● QUOTED PASSAGE:
.....

Building data-driven organizations, Part 2: Why organizations fail to make data-driven decisions
Case studies from a lean, evidence-based approach
This post is part 2 of a 3-part series on building data-driven organizations. Part 1 is here and part 3 is here.
I previously wrote about what it means to be data-driven, which at its core is about making decisions differently based on data. Companies that want to be data-driven should focus on improving decision-making.
It’s a simple concept to understand, so why is it so difficult to implement? In this post, I share examples that illustrate the most common challenges to data-driven decision-making.
Companies are decision factories
Imagine you’re in charge of quality assurance at a factory that produces thousands of widgets per day. There’s an assembly line, machinery, and many workers that keep the factory running. Sometimes widgets come out the wrong way because a machine malfunctions or because a worker doesn’t carry his weight. Your job is to monitor and fix these problems, and ultimately ensure widgets meet a high quality standard.
Companies are decision factories. And our job as data leaders is to ensure they produce high-quality, data-driven decisions. Just as producing high-quality widgets requires understanding the production line, building data-driven organizations requires deep understanding of decision-making processes and their failure modes.

.....

● GIVEN REQUEST: Write out the part of the post starting at the words "Building data-driven organizations, Part" and stopping after "on improving decision-making.". Work only from the post about data-driven organizations.

.....

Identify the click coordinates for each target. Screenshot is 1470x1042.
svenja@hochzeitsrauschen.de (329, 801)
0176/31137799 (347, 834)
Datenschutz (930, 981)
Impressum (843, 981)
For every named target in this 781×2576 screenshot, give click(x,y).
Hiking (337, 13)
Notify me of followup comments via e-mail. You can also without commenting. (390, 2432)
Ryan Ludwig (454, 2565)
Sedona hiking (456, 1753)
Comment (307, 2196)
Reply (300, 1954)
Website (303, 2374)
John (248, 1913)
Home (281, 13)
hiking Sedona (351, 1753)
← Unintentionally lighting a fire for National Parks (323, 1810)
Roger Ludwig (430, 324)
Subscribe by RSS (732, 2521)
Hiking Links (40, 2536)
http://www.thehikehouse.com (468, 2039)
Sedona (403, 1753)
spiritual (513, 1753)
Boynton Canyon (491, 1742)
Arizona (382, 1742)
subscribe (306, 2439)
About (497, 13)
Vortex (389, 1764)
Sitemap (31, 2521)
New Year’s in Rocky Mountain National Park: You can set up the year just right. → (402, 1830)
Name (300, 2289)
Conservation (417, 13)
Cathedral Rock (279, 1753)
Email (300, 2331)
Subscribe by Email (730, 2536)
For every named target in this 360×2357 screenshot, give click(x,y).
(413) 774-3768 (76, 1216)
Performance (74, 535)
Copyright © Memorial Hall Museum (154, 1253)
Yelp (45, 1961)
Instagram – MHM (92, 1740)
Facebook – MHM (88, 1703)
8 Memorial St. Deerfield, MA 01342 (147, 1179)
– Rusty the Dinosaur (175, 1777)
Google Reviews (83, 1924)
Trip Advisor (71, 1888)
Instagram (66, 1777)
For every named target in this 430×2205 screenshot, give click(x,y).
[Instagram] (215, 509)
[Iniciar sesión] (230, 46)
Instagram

.....

● EXERCISE SOLUTION:
Building data-driven organizations, Part 2: Why organizations fail to make data-driven decisions
Case studies from a lean, evidence-based approach
This post is part 2 of a 3-part series on building data-driven organizations. Part 1 is here and part 3 is here.
I previously wrote about what it means to be data-driven, which at its core is about making decisions differently based on data. Companies that want to be data-driven should focus on improving decision-making.